Kereemang is an air quality researcher pursuing her Masters at Stellenbosch University under the supervision of Prof. Susanne Fietz.

45 PM sensors (for continuous monitoring) and 25 Ultrasonic Personal Air Sampler (UPAS) units are being used across the Western Cape province as part of the one-year (2023-2024) project titled ‘The geochemical characterization and morphology of fine inhalable particles in residential areas of the Western Cape, South Africa’ that seeks to identify pollutant elements and emission sources. Its goals include addressing air quality data gaps for the scientific community, presenting scientific evidence to municipal and policy stakeholders on the community’s health impact due to poor air quality, and contributing to the achievement of Sustainable Development Goals (SDGs).

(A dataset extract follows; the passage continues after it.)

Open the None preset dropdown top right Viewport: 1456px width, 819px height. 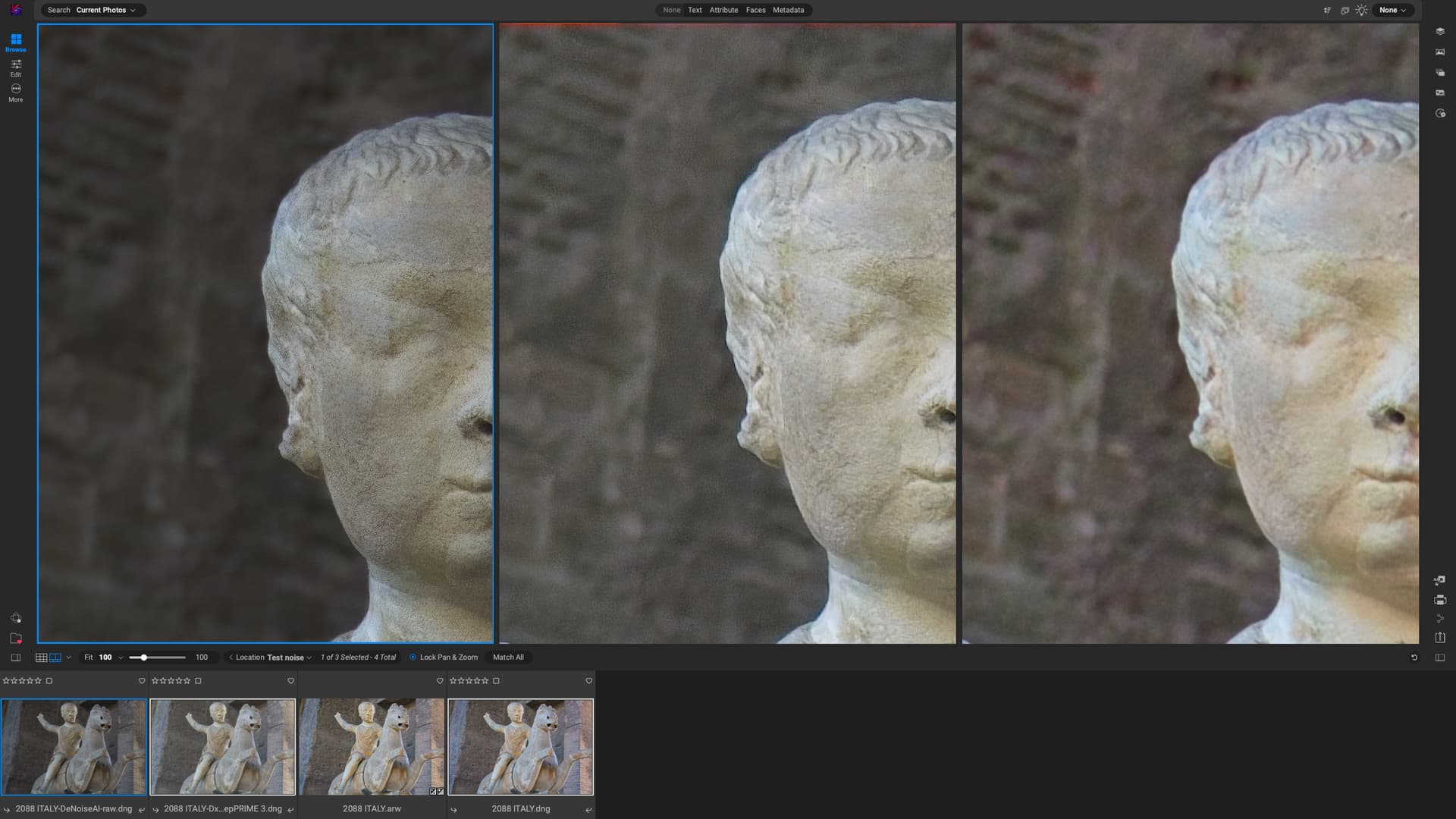1392,11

By fostering partnerships with the government and entities like Mine Dust Network, National Association for Clean Air, AfriqAir and African Society for Air Quality, they aim to establish a permanent air quality monitoring network. This network will include a mix of monitoring equipment like reference-grade monitors, low-cost sensors and ultrasonic personal air samplers. This is the most fundamental requirement for the formulation of policies and testing its effectiveness post implementation of policies.

Country Profile (South Africa): Opportunity Score 7.4 (Medium): Annual average PM2.5 levels are more than 4 times the WHO guideline. There is no public PM2.5 data produced by the government, but there is a national ambient air quality standard for PM2.5.